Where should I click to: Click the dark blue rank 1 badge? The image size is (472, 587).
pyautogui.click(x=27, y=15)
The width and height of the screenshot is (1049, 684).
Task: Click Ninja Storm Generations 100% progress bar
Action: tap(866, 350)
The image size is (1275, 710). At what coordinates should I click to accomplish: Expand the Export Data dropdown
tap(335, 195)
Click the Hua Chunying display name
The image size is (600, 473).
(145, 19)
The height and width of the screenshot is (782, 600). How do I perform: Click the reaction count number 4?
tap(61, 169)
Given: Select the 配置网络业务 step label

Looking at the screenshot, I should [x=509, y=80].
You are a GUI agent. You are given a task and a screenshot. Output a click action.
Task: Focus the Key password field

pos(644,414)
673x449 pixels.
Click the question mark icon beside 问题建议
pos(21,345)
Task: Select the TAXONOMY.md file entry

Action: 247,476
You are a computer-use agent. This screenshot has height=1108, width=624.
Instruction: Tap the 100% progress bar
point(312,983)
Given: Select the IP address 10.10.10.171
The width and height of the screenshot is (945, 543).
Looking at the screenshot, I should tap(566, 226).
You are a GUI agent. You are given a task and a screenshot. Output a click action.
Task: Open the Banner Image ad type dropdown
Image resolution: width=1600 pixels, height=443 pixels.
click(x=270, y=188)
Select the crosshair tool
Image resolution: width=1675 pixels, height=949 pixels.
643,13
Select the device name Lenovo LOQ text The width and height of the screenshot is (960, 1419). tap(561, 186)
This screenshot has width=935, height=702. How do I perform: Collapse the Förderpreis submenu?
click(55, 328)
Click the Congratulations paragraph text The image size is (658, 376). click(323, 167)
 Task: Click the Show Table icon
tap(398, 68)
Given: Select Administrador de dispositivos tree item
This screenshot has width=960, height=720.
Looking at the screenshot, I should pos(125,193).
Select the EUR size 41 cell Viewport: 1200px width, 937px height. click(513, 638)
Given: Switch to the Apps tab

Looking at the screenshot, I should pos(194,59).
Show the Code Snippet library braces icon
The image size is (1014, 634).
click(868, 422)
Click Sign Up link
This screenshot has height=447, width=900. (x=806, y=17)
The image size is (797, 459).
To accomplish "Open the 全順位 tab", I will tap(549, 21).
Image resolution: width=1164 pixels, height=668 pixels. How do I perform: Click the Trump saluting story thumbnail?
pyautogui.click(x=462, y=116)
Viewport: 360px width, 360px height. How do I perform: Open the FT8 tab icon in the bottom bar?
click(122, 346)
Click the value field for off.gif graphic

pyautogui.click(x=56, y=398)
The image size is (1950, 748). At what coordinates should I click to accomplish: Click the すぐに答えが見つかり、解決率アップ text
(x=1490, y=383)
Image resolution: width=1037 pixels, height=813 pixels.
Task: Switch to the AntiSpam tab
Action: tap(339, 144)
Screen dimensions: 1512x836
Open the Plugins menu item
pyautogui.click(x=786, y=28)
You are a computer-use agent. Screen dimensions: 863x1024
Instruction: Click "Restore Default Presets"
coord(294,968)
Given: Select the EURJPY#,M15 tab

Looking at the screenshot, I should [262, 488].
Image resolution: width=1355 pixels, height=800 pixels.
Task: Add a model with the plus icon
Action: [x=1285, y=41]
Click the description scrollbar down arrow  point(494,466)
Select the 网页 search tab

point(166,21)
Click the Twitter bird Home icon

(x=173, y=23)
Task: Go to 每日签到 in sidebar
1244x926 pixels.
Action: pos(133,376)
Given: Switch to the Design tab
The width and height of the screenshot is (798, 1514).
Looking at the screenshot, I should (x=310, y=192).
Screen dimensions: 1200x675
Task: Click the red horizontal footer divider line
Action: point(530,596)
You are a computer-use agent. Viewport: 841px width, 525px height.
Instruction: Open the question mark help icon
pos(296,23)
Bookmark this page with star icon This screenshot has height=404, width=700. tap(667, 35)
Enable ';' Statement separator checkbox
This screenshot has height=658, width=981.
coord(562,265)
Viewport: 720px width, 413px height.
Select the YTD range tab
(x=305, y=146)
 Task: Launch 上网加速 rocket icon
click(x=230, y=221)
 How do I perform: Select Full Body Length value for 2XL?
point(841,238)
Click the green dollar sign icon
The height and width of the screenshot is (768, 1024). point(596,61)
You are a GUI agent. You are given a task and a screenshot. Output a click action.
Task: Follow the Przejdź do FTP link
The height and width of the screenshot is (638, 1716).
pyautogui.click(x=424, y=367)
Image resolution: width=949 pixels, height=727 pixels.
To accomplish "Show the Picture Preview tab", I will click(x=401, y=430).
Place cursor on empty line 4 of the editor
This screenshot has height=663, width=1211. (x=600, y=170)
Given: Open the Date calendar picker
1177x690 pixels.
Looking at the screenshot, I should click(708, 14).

◆ **Exercise directions**:
Your answer must be the records above, repeated exactly.

◆ **Result of this task**:
Where should I click to: Click the dark blue rank 1 badge? The image size is (472, 587).
pyautogui.click(x=27, y=15)
The width and height of the screenshot is (1049, 684).
Task: Click Ninja Storm Generations 100% progress bar
Action: tap(866, 350)
The image size is (1275, 710). At what coordinates should I click to accomplish: Expand the Export Data dropdown
tap(335, 195)
Click the Hua Chunying display name
The image size is (600, 473).
(145, 19)
The height and width of the screenshot is (782, 600). How do I perform: Click the reaction count number 4?
tap(61, 169)
Given: Select the 配置网络业务 step label

Looking at the screenshot, I should [x=509, y=80].
You are a GUI agent. You are given a task and a screenshot. Output a click action.
Task: Focus the Key password field

pos(644,414)
673x449 pixels.
Click the question mark icon beside 问题建议
pos(21,345)
Task: Select the TAXONOMY.md file entry

Action: 247,476
You are a computer-use agent. This screenshot has height=1108, width=624.
Instruction: Tap the 100% progress bar
point(312,983)
Given: Select the IP address 10.10.10.171
The width and height of the screenshot is (945, 543).
Looking at the screenshot, I should tap(566, 226).
You are a GUI agent. You are given a task and a screenshot. Output a click action.
Task: Open the Banner Image ad type dropdown
Image resolution: width=1600 pixels, height=443 pixels.
click(x=270, y=188)
Select the crosshair tool
Image resolution: width=1675 pixels, height=949 pixels.
643,13
Select the device name Lenovo LOQ text The width and height of the screenshot is (960, 1419). tap(561, 186)
This screenshot has width=935, height=702. How do I perform: Collapse the Förderpreis submenu?
click(55, 328)
Click the Congratulations paragraph text The image size is (658, 376). click(323, 167)
 Task: Click the Show Table icon
tap(398, 68)
Given: Select Administrador de dispositivos tree item
This screenshot has width=960, height=720.
Looking at the screenshot, I should pos(125,193).
Select the EUR size 41 cell Viewport: 1200px width, 937px height. click(513, 638)
Given: Switch to the Apps tab

Looking at the screenshot, I should pos(194,59).
Show the Code Snippet library braces icon
The image size is (1014, 634).
click(868, 422)
Click Sign Up link
This screenshot has height=447, width=900. (x=806, y=17)
The image size is (797, 459).
To accomplish "Open the 全順位 tab", I will tap(549, 21).
Image resolution: width=1164 pixels, height=668 pixels. How do I perform: Click the Trump saluting story thumbnail?
pyautogui.click(x=462, y=116)
Viewport: 360px width, 360px height. How do I perform: Open the FT8 tab icon in the bottom bar?
click(122, 346)
Click the value field for off.gif graphic

pyautogui.click(x=56, y=398)
The image size is (1950, 748). At what coordinates should I click to accomplish: Click the すぐに答えが見つかり、解決率アップ text
(x=1490, y=383)
Image resolution: width=1037 pixels, height=813 pixels.
Task: Switch to the AntiSpam tab
Action: tap(339, 144)
Screen dimensions: 1512x836
Open the Plugins menu item
pyautogui.click(x=786, y=28)
You are a computer-use agent. Screen dimensions: 863x1024
Instruction: Click "Restore Default Presets"
coord(294,968)
Given: Select the EURJPY#,M15 tab

Looking at the screenshot, I should [262, 488].
Image resolution: width=1355 pixels, height=800 pixels.
Task: Add a model with the plus icon
Action: [x=1285, y=41]
Click the description scrollbar down arrow  point(494,466)
Select the 网页 search tab

point(166,21)
Click the Twitter bird Home icon

(x=173, y=23)
Task: Go to 每日签到 in sidebar
1244x926 pixels.
Action: pos(133,376)
Given: Switch to the Design tab
The width and height of the screenshot is (798, 1514).
Looking at the screenshot, I should (x=310, y=192).
Screen dimensions: 1200x675
Task: Click the red horizontal footer divider line
Action: point(530,596)
You are a computer-use agent. Viewport: 841px width, 525px height.
Instruction: Open the question mark help icon
pos(296,23)
Bookmark this page with star icon This screenshot has height=404, width=700. tap(667, 35)
Enable ';' Statement separator checkbox
This screenshot has height=658, width=981.
coord(562,265)
Viewport: 720px width, 413px height.
Select the YTD range tab
(x=305, y=146)
 Task: Launch 上网加速 rocket icon
click(x=230, y=221)
 How do I perform: Select Full Body Length value for 2XL?
point(841,238)
Click the green dollar sign icon
The height and width of the screenshot is (768, 1024). point(596,61)
You are a GUI agent. You are given a task and a screenshot. Output a click action.
Task: Follow the Przejdź do FTP link
The height and width of the screenshot is (638, 1716).
pyautogui.click(x=424, y=367)
Image resolution: width=949 pixels, height=727 pixels.
To accomplish "Show the Picture Preview tab", I will click(x=401, y=430).
Place cursor on empty line 4 of the editor
This screenshot has height=663, width=1211. (x=600, y=170)
Given: Open the Date calendar picker
1177x690 pixels.
Looking at the screenshot, I should click(708, 14).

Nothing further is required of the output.